Hello friends! My name is Nick and I am Rene's new site assistant. I wanted to share some helpful CCIE Lab tips that I learned over the past months. I have been following this rules as I continue my pursuit for CCIE R&S and they have help me hone my skills significantly.
- Read "Your CCIE Lab Success Strategy" by Dean Bahizad and Vivek Thwari. This book contains no technical information but tells you pretty much everything else. It is a very realistic, motivation read about two adult men with full-time jobs and families who were fully committed to their own (and eachothers) CCIE journeys. Cost is about 30 USD. I highly recommend this book. I will summarize a few points from this book in the article as well.
- Before doing any lab, read the whole lab first. Understand the big picture and come up with a strategy. For example, if you are forced to use OSPF with a point-to-multipoint frame relay interface with no broadcast DLCIs ... you should be thinking about which OSPF network types will work in this situation, even though OSPF configuration isn't until later. If you find out that all EIGRP neighborships must have authenticated routing updates, you should configure this initially to avoid having to backtrack.

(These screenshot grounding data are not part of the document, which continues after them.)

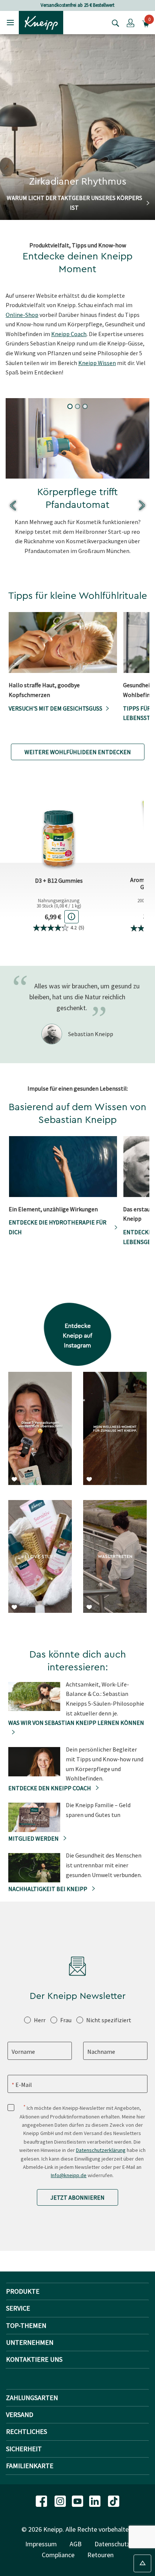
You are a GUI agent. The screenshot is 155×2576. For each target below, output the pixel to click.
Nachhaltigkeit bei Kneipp (48, 1889)
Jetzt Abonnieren (77, 2197)
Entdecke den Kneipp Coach (50, 1788)
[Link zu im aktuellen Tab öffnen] (40, 1436)
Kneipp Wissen (97, 363)
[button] (130, 22)
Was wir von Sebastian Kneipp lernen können (76, 1722)
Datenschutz (112, 2544)
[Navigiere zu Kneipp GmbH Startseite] (41, 22)
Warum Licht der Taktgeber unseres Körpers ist (74, 202)
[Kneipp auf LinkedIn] (95, 2500)
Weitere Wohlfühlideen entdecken (77, 752)
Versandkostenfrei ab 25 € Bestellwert (77, 5)
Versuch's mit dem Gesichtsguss (55, 708)
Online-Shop (22, 314)
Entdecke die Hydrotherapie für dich (57, 1227)
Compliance (58, 2554)
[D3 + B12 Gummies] (59, 830)
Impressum (41, 2544)
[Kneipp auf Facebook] (42, 2500)
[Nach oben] (142, 2563)
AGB (76, 2544)
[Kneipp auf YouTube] (78, 2500)
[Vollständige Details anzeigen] (71, 916)
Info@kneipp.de (69, 2175)
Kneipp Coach (69, 334)
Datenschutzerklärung (101, 2150)
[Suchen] (113, 22)
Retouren (100, 2554)
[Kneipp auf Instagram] (61, 2500)
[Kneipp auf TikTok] (113, 2500)
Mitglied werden (34, 1838)
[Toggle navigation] (10, 22)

- Buy a small binder, graph paper, and a pack of colored pencils. This is your CCIE Study Binder and should remain on your person at all times during study sessions. Before beginning your lab (and after reading it, of course), draw a few pictures of your network so you know what's happening. Use different colors for different protocols or technologies. Sometimes it helps to have multiple diagrams for each technology to avoid clutter. For example, one diagram can label all interfaces, IP addresses, and subnet masks. Another can detail IGPs, FHRPs, and points of redistribution. Another can detail BGP and the specific peerings that are permitted. Another for LAN switching, another for frame relay, etc.